Exercise objective: Return each line of the material below that contains the string "menu", copied unchanged.

Record extracts:
/---
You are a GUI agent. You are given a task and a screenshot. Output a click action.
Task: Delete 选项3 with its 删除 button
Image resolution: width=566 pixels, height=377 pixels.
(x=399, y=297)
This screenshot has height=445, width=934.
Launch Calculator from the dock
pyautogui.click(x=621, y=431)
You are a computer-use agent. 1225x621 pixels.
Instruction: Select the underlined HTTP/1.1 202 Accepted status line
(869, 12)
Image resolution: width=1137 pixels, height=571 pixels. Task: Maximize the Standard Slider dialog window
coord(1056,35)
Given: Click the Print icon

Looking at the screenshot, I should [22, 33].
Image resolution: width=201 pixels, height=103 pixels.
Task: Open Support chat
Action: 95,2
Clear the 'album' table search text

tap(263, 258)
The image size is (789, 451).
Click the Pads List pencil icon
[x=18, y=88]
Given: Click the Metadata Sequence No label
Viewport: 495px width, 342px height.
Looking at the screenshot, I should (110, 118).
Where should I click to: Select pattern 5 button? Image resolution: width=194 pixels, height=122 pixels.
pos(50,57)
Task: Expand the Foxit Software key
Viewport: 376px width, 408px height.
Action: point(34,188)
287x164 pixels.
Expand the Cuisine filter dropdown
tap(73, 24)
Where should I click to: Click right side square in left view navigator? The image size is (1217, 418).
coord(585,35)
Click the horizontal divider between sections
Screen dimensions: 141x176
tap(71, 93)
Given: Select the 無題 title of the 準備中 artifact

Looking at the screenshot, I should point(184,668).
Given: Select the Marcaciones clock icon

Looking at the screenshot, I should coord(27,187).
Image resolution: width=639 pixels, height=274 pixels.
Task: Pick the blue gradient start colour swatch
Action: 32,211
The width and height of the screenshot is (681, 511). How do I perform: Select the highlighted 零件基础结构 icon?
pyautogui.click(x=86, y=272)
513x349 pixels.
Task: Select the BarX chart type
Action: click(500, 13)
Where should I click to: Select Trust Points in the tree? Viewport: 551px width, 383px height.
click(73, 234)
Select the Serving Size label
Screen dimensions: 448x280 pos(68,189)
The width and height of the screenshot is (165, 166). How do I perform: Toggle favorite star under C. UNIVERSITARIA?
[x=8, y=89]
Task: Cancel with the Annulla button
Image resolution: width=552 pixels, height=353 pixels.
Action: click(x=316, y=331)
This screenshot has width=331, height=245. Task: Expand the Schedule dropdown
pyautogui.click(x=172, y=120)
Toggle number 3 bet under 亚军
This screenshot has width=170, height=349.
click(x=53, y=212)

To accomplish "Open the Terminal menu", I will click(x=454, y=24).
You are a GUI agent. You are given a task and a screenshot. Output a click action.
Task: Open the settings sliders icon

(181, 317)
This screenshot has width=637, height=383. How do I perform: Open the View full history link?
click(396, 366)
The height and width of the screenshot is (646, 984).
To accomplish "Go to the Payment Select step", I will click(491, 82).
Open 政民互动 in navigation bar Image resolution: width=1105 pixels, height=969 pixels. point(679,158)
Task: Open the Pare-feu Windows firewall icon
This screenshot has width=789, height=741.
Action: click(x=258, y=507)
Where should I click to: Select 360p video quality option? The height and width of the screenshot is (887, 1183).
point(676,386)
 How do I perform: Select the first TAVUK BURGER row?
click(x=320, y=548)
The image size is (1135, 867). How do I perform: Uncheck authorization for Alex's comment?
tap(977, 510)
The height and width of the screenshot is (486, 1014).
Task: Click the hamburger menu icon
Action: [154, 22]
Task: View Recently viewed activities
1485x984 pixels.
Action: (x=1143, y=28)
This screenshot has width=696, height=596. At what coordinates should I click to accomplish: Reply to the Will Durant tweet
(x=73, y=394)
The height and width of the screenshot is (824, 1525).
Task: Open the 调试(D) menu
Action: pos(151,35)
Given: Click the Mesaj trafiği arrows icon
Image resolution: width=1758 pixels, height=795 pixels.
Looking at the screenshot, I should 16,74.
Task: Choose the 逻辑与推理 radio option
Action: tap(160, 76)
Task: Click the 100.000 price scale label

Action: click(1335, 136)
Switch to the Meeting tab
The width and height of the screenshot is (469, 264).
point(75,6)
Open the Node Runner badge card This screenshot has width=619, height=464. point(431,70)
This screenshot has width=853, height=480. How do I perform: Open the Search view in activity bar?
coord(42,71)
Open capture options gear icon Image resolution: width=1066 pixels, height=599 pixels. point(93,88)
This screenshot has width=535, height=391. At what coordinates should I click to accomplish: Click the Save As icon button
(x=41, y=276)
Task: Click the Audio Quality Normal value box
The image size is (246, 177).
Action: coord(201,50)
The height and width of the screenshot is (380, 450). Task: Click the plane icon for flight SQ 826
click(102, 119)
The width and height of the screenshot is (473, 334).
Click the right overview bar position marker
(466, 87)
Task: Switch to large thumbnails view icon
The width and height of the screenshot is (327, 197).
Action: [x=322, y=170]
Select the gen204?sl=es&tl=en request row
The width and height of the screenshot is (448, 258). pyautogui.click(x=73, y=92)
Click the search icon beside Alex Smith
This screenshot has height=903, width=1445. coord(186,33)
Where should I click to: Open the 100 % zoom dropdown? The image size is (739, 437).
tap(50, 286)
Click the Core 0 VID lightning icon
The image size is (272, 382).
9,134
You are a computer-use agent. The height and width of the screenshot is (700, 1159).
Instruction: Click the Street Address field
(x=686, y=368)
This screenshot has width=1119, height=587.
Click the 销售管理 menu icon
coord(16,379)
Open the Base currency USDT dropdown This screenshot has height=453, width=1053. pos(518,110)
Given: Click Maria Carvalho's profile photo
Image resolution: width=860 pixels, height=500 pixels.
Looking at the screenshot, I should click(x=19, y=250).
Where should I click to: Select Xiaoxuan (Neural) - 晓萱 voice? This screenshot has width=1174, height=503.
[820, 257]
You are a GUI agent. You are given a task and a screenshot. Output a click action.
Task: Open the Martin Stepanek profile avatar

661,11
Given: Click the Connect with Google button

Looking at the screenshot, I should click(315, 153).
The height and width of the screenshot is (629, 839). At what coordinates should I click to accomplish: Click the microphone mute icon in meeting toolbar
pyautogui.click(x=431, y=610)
\---
Answer to the problem:
To accomplish "Open the Terminal menu", I will click(x=454, y=24).
Task: Click the hamburger menu icon
Task: Open the 调试(D) menu
Click the 销售管理 menu icon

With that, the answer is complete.